Dataset entries:
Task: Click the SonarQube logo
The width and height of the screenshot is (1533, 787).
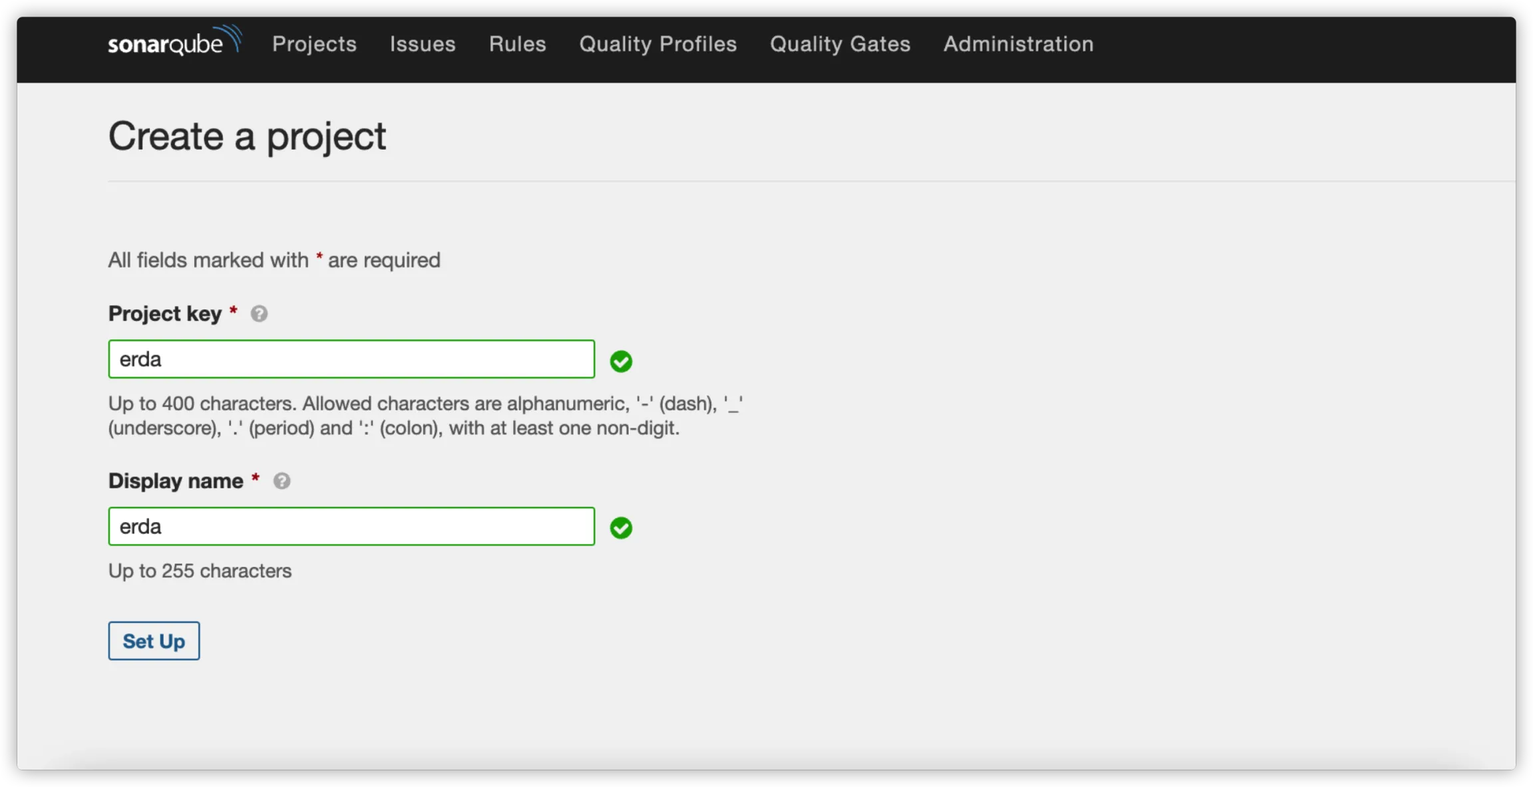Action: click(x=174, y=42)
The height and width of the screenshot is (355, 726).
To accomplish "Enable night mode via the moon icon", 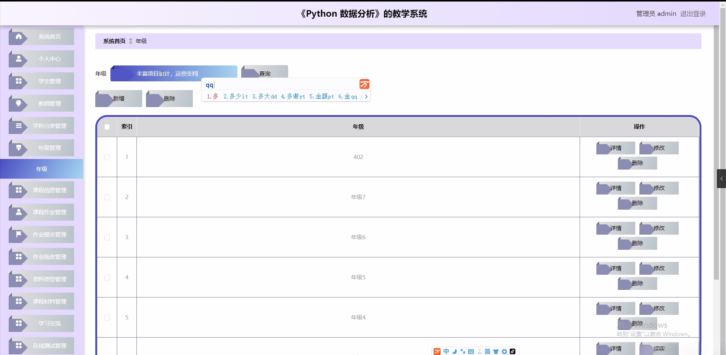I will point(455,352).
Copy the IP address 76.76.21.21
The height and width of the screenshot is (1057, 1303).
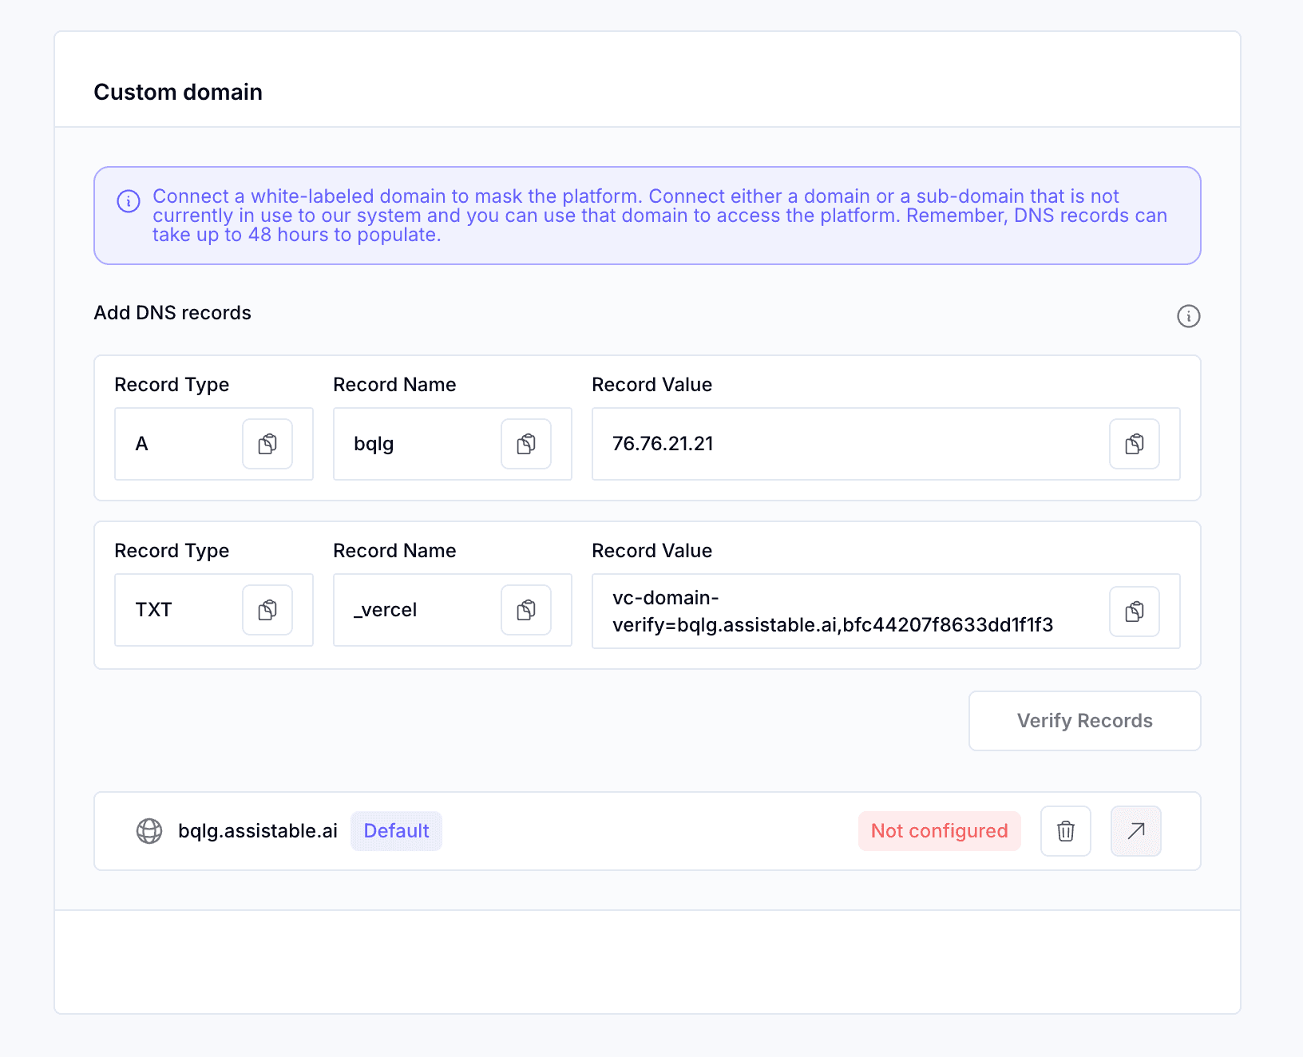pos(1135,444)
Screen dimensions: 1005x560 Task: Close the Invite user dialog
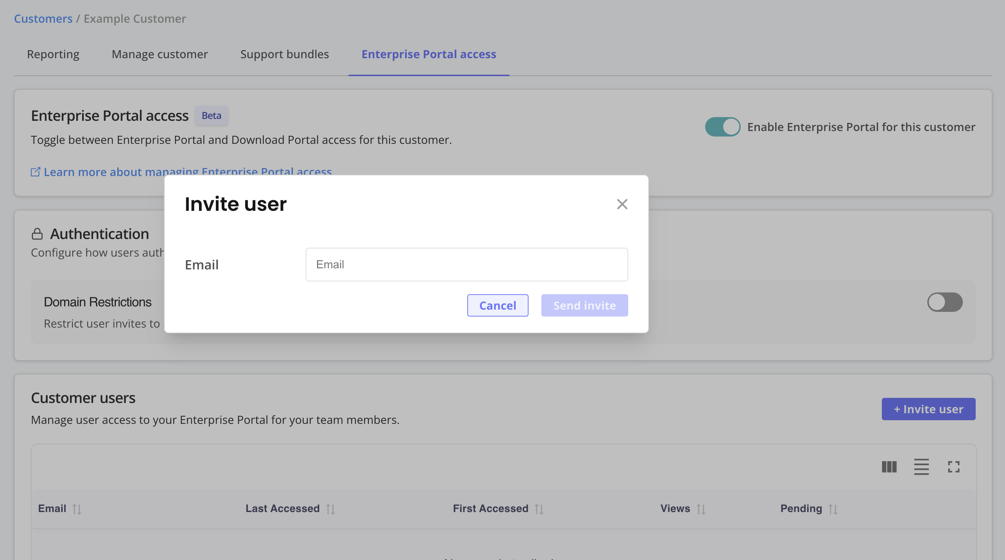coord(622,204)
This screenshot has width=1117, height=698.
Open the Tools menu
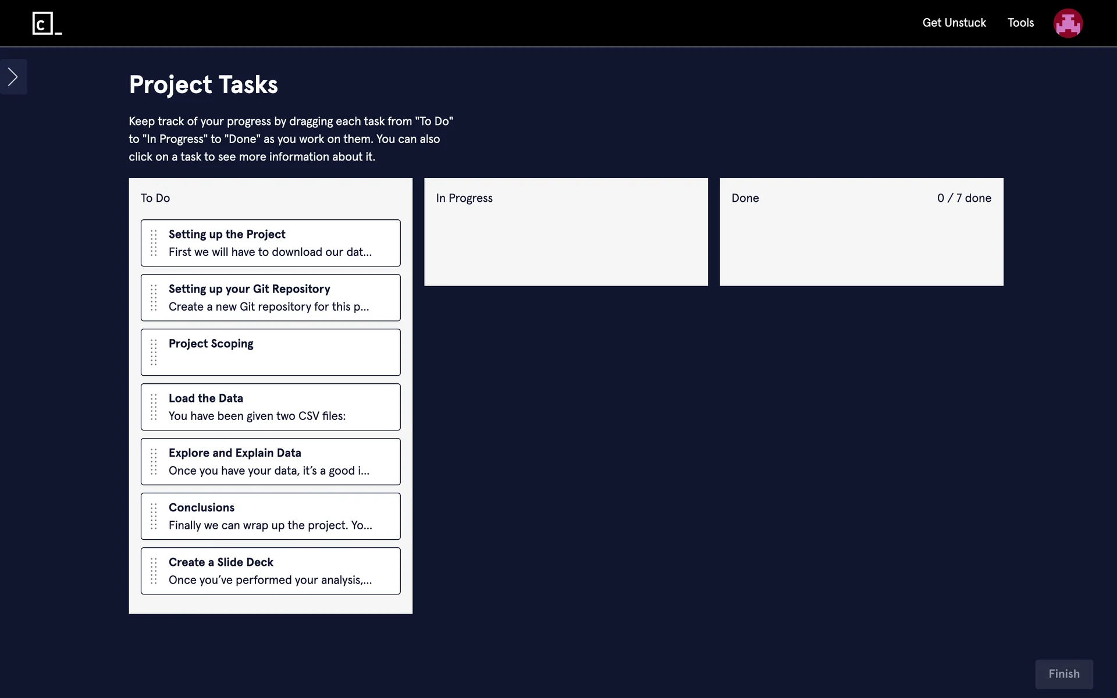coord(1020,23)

• _To do_
Omit the pictures and print again exactly the lines from the one with "Copy the IP address 76.76.21.21" through the final line of the entries, both ends included.

• _Answer for the task_
Copy the IP address 76.76.21.21
The height and width of the screenshot is (1057, 1303).
pos(1135,444)
Screen dimensions: 1005x560 Task: Close the Invite user dialog
coord(622,204)
This screenshot has width=1117, height=698.
Open the Tools menu
coord(1020,23)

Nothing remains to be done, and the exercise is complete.